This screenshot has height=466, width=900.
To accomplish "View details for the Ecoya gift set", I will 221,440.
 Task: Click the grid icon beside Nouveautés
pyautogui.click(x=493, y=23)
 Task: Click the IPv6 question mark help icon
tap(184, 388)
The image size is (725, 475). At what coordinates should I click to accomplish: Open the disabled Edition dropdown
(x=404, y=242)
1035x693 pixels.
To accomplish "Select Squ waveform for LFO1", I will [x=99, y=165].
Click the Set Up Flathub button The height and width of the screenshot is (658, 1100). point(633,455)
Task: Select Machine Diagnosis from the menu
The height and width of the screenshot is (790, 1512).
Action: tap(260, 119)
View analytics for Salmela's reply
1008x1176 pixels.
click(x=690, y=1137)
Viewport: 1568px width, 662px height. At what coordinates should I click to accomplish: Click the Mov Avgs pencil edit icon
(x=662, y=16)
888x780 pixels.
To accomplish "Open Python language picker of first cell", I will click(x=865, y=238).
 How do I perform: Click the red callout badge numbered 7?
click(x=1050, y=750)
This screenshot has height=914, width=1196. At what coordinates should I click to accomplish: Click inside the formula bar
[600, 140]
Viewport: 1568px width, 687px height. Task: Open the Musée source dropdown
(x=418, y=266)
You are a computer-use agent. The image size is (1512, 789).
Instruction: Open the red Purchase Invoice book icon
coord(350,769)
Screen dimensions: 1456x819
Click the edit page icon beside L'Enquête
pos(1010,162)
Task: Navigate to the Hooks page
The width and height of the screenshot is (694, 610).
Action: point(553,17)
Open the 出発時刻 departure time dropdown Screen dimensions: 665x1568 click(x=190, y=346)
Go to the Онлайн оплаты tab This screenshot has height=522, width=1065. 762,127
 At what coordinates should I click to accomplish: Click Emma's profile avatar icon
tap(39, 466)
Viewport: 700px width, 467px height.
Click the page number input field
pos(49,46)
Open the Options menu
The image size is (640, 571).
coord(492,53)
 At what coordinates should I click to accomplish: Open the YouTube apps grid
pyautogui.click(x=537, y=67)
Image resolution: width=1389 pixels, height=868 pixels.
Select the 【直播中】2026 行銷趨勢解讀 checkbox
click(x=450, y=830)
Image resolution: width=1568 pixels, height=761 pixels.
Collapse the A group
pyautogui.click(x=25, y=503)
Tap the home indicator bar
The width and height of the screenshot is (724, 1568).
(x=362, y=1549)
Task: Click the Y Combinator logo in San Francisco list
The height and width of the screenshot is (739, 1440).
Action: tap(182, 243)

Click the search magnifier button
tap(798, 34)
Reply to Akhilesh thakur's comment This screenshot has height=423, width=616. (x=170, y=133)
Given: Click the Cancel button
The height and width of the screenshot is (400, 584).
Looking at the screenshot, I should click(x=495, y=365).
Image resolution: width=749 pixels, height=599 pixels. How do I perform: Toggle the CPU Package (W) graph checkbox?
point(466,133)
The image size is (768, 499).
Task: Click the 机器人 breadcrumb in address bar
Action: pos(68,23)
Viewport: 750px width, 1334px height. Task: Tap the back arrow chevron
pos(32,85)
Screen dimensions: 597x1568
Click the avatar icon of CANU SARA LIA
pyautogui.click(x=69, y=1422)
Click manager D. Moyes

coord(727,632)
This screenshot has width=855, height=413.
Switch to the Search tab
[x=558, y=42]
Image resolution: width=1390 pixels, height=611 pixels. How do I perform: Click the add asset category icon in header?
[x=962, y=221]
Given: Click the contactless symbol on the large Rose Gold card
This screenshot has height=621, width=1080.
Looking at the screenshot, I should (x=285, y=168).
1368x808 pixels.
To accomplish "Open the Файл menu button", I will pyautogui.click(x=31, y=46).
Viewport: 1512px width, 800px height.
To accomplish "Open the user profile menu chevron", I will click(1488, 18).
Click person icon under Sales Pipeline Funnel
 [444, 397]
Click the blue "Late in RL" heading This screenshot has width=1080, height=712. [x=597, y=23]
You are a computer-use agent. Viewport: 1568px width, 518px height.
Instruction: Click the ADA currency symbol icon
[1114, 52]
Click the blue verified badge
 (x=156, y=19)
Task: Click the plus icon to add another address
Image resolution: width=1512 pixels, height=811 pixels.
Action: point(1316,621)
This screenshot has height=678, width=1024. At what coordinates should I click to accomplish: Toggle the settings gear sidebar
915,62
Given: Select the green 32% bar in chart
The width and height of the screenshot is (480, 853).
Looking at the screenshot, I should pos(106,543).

-.-.-

● Exercise requirements
Go through the records above and repeat each one exactly.

● Solution to this problem
This screenshot has height=466, width=900.
To accomplish "View details for the Ecoya gift set", I will 221,440.
 Task: Click the grid icon beside Nouveautés
pyautogui.click(x=493, y=23)
 Task: Click the IPv6 question mark help icon
tap(184, 388)
The image size is (725, 475). At what coordinates should I click to accomplish: Open the disabled Edition dropdown
(x=404, y=242)
1035x693 pixels.
To accomplish "Select Squ waveform for LFO1", I will [x=99, y=165].
Click the Set Up Flathub button The height and width of the screenshot is (658, 1100). point(633,455)
Task: Select Machine Diagnosis from the menu
The height and width of the screenshot is (790, 1512).
Action: tap(260, 119)
View analytics for Salmela's reply
1008x1176 pixels.
click(x=690, y=1137)
Viewport: 1568px width, 662px height. At what coordinates should I click to accomplish: Click the Mov Avgs pencil edit icon
(x=662, y=16)
888x780 pixels.
To accomplish "Open Python language picker of first cell", I will click(x=865, y=238).
 How do I perform: Click the red callout badge numbered 7?
click(x=1050, y=750)
This screenshot has height=914, width=1196. At what coordinates should I click to accomplish: Click inside the formula bar
[600, 140]
Viewport: 1568px width, 687px height. Task: Open the Musée source dropdown
(x=418, y=266)
You are a computer-use agent. The image size is (1512, 789).
Instruction: Open the red Purchase Invoice book icon
coord(350,769)
Screen dimensions: 1456x819
Click the edit page icon beside L'Enquête
pos(1010,162)
Task: Navigate to the Hooks page
The width and height of the screenshot is (694, 610).
Action: point(553,17)
Open the 出発時刻 departure time dropdown Screen dimensions: 665x1568 click(x=190, y=346)
Go to the Онлайн оплаты tab This screenshot has height=522, width=1065. 762,127
 At what coordinates should I click to accomplish: Click Emma's profile avatar icon
tap(39, 466)
Viewport: 700px width, 467px height.
Click the page number input field
pos(49,46)
Open the Options menu
The image size is (640, 571).
coord(492,53)
 At what coordinates should I click to accomplish: Open the YouTube apps grid
pyautogui.click(x=537, y=67)
Image resolution: width=1389 pixels, height=868 pixels.
Select the 【直播中】2026 行銷趨勢解讀 checkbox
click(x=450, y=830)
Image resolution: width=1568 pixels, height=761 pixels.
Collapse the A group
pyautogui.click(x=25, y=503)
Tap the home indicator bar
The width and height of the screenshot is (724, 1568).
(x=362, y=1549)
Task: Click the Y Combinator logo in San Francisco list
The height and width of the screenshot is (739, 1440).
Action: tap(182, 243)

Click the search magnifier button
tap(798, 34)
Reply to Akhilesh thakur's comment This screenshot has height=423, width=616. (x=170, y=133)
Given: Click the Cancel button
The height and width of the screenshot is (400, 584).
Looking at the screenshot, I should click(x=495, y=365).
Image resolution: width=749 pixels, height=599 pixels. How do I perform: Toggle the CPU Package (W) graph checkbox?
point(466,133)
The image size is (768, 499).
Task: Click the 机器人 breadcrumb in address bar
Action: pos(68,23)
Viewport: 750px width, 1334px height. Task: Tap the back arrow chevron
pos(32,85)
Screen dimensions: 597x1568
Click the avatar icon of CANU SARA LIA
pyautogui.click(x=69, y=1422)
Click manager D. Moyes

coord(727,632)
This screenshot has width=855, height=413.
Switch to the Search tab
[x=558, y=42]
Image resolution: width=1390 pixels, height=611 pixels. How do I perform: Click the add asset category icon in header?
[x=962, y=221]
Given: Click the contactless symbol on the large Rose Gold card
This screenshot has height=621, width=1080.
Looking at the screenshot, I should (x=285, y=168).
1368x808 pixels.
To accomplish "Open the Файл menu button", I will pyautogui.click(x=31, y=46).
Viewport: 1512px width, 800px height.
To accomplish "Open the user profile menu chevron", I will click(1488, 18).
Click person icon under Sales Pipeline Funnel
 [444, 397]
Click the blue "Late in RL" heading This screenshot has width=1080, height=712. [x=597, y=23]
You are a computer-use agent. Viewport: 1568px width, 518px height.
Instruction: Click the ADA currency symbol icon
[1114, 52]
Click the blue verified badge
 (x=156, y=19)
Task: Click the plus icon to add another address
Image resolution: width=1512 pixels, height=811 pixels.
Action: point(1316,621)
This screenshot has height=678, width=1024. At what coordinates should I click to accomplish: Toggle the settings gear sidebar
915,62
Given: Select the green 32% bar in chart
The width and height of the screenshot is (480, 853).
Looking at the screenshot, I should pos(106,543).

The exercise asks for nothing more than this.